## [EXERCISE INPUT]
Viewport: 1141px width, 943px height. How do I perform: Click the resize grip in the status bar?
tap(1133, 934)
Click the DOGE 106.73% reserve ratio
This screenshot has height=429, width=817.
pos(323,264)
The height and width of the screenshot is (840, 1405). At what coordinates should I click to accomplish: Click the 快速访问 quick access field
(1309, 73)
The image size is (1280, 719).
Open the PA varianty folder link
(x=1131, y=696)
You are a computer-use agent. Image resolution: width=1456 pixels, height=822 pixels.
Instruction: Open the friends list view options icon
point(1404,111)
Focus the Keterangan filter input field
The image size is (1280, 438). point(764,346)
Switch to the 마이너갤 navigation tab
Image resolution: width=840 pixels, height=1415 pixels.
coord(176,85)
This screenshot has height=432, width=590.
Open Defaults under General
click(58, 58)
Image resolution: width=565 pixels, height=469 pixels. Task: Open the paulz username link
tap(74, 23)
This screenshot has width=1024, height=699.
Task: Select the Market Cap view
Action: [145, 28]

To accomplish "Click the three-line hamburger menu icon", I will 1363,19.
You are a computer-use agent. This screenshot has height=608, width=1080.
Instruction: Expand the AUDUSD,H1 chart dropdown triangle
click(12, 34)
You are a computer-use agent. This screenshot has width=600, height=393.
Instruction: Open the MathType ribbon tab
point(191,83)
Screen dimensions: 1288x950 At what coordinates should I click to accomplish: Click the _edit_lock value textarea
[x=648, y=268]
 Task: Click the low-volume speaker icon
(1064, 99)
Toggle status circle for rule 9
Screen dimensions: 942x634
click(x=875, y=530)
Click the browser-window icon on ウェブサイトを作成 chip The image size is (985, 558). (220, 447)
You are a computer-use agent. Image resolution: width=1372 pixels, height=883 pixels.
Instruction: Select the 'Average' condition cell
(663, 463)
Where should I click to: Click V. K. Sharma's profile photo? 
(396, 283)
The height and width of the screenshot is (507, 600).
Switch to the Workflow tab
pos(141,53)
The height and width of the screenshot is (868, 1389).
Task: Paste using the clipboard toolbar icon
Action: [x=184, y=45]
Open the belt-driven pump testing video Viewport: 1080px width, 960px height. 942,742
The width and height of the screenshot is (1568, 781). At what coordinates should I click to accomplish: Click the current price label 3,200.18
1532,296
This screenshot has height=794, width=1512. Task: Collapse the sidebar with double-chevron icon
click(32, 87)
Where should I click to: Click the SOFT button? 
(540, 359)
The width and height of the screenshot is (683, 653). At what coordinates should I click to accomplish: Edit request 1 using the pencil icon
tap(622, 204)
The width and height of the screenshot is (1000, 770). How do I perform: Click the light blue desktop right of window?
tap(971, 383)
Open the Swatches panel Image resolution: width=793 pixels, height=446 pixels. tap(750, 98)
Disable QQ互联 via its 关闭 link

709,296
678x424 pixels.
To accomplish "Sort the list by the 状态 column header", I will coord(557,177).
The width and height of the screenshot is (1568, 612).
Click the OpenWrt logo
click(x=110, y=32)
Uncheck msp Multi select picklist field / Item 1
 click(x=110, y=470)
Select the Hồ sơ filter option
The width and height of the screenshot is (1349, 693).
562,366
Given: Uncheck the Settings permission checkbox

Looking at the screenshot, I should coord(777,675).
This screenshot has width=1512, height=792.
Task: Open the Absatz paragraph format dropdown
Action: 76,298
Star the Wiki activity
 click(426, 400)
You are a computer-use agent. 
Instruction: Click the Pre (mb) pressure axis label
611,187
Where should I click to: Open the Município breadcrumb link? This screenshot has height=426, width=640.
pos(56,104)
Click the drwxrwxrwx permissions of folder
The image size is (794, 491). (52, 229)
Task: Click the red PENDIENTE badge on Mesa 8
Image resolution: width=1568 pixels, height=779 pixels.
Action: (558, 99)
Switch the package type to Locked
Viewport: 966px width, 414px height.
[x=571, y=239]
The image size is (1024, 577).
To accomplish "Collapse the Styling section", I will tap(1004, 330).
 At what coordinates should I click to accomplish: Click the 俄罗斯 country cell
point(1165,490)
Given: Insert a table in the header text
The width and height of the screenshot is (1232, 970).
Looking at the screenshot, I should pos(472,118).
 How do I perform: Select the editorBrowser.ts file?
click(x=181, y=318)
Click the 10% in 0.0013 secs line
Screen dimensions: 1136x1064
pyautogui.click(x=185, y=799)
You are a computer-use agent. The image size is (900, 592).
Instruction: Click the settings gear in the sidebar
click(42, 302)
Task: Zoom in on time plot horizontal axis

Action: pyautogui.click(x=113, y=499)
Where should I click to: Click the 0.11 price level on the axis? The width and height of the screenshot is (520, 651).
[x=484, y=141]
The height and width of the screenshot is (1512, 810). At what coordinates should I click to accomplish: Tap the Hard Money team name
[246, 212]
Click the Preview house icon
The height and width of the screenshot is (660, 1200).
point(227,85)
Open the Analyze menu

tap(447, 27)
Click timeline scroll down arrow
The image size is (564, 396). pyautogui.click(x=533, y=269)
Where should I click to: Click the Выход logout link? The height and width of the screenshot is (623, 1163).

## [ASSIGNED TASK]
What is needed is an exact copy of the lines from the start of the listing through the line where "The image size is (1280, 719)." sits, please, both end lines included and nothing more.

## [TASK OUTPUT]
Viewport: 1141px width, 943px height. How do I perform: Click the resize grip in the status bar?
tap(1133, 934)
Click the DOGE 106.73% reserve ratio
This screenshot has height=429, width=817.
pos(323,264)
The height and width of the screenshot is (840, 1405). At what coordinates should I click to accomplish: Click the 快速访问 quick access field
(1309, 73)
The image size is (1280, 719).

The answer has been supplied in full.